I am doing some transformations of datasets, then submitting pull requests to upstream sources on GitHub. For instance, today I am inserting some attributes, but I may be restructuring in various ways or enhancing data in various ways.
To make upstreams happy, I need to be disciplined about not changing whitespace.
What do I have to do? Is it sufficient to preserve whitespace when importing, do an XQuery update, and export, or can that change whitespace beyond what the update operations explicitly say?
Thanks!
Jonathan
Hi Jonathan,
If you work with whitespace-sensitive documents, it’s recommendable to add the following two options at the end of your .basex configuration file:
... # Local Options CHOP = false SERIALIZER = indent=no
The first option will ensure that no whitespaces will be chopped when parsing documents. The second one will disable automatic indentation.
Apart from that, you’ll still need to be aware that whitespaces will often be dropped if you use node constructors (that’s the default behavior of the spec):
<x> </x>
You can avoid that by adding explicit spaces:
<x>{ ' ' }</x>
Feel free to share your queries with us.
Best, Christian
On Fri, Jul 16, 2021 at 12:52 AM Jonathan Robie jonathan.robie@gmail.com wrote:
I am doing some transformations of datasets, then submitting pull requests to upstream sources on GitHub. For instance, today I am inserting some attributes, but I may be restructuring in various ways or enhancing data in various ways.
To make upstreams happy, I need to be disciplined about not changing whitespace.

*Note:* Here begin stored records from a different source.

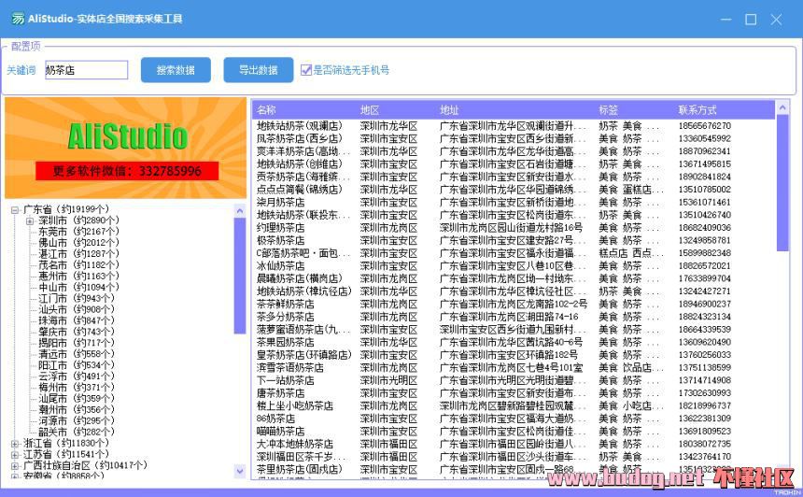Expand the 深圳市 tree node
The width and height of the screenshot is (803, 497).
[x=30, y=220]
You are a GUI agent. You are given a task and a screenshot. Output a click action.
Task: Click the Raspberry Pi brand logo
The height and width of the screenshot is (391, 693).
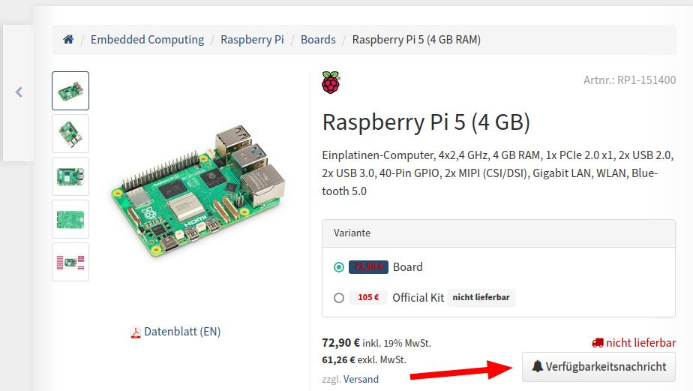[331, 83]
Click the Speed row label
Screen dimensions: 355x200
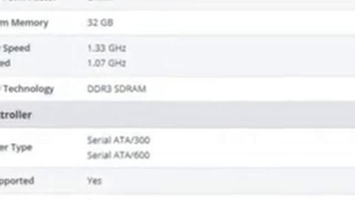(x=15, y=48)
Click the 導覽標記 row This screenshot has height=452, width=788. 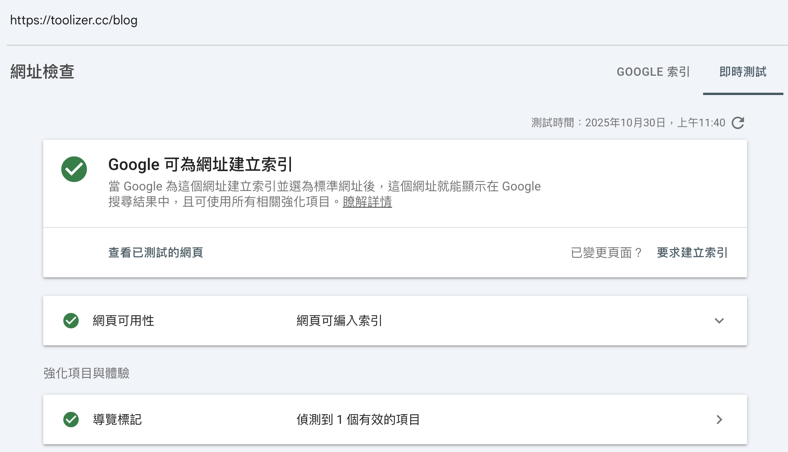(386, 420)
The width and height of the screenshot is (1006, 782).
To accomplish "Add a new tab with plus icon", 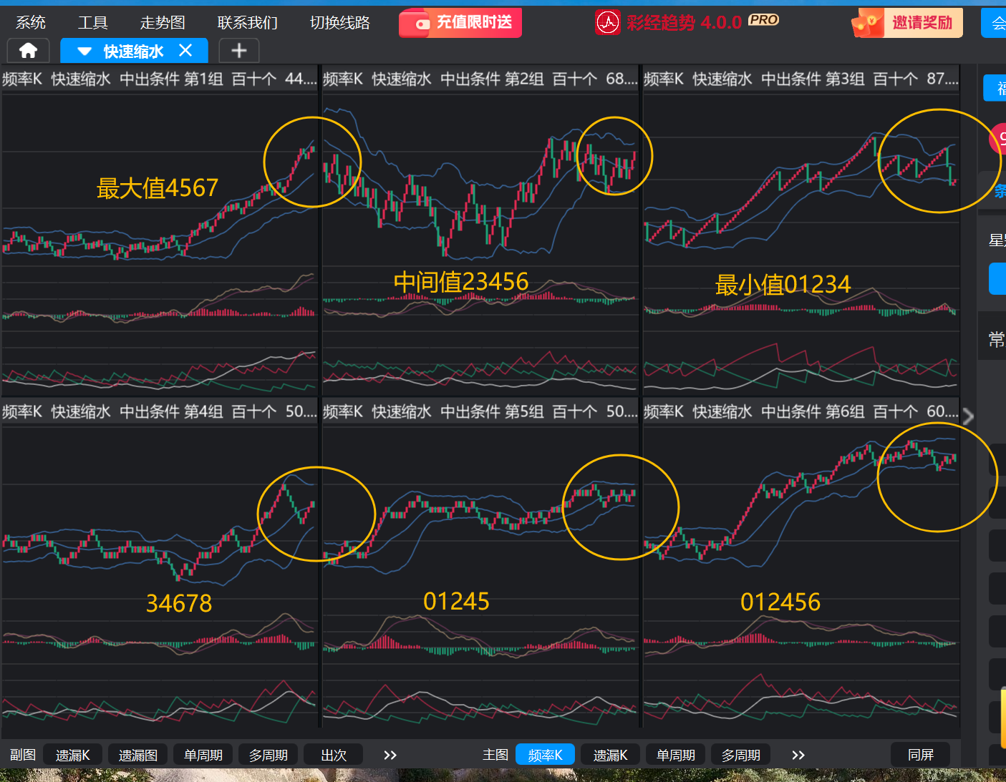I will [x=238, y=51].
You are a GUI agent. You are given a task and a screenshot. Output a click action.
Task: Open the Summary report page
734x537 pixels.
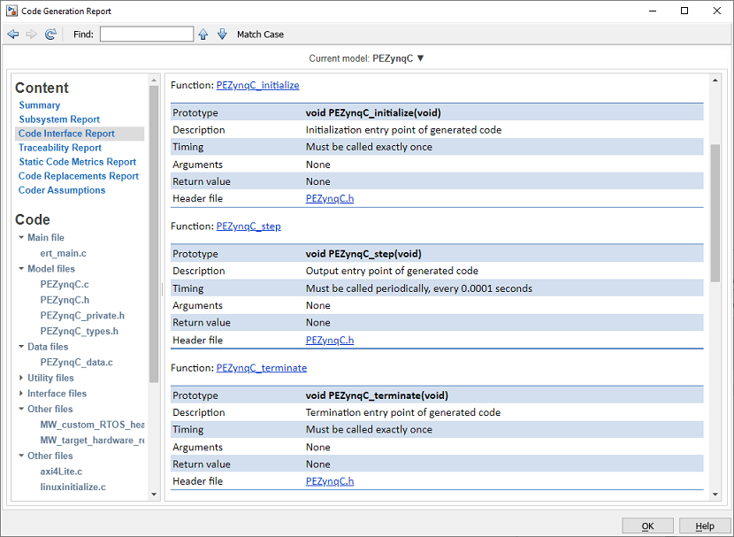coord(40,105)
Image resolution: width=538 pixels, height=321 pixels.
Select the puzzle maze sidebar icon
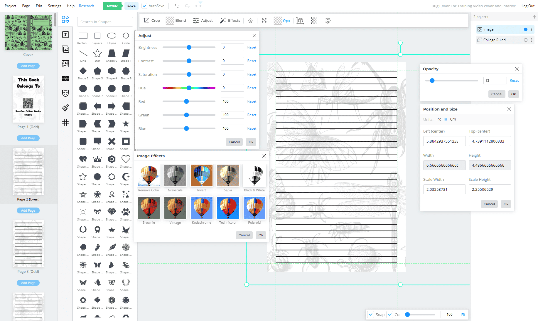pyautogui.click(x=65, y=64)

What do I have to do? Is it sufficient to preserve whitespace when importing, do an XQuery update, and export, or can that change whitespace beyond what the update operations explicitly say?
Thanks!
Jonathan
Thanks, Christian, that's very helpful.
The query I am working on now simply adds a @type marker to indicate a ketiv reading.
declare updating function local:mark-ketiv($variant) { if (fn:empty($variant/catchWord)) then () else for $ketiv in get-ketiv($variant, $variant/catchWord) return if ($ketiv/@type) then replace value of node $ketiv/@type with fn:string-join(($ketiv/@type, "x-ketiv"), " ") else insert node attribute type { "x-ketiv" } into $ketiv };
Here's the output of the query. This function is called for each note of type "variant". I am working with the Open Scriptures Hebrew Bible, which marks the Qere reading but does not explicitly mark the Ketiv reading to which it corresponds. I am inserting these attributes because my system ignores the Ketiv and builds a syntax tree from the Qere.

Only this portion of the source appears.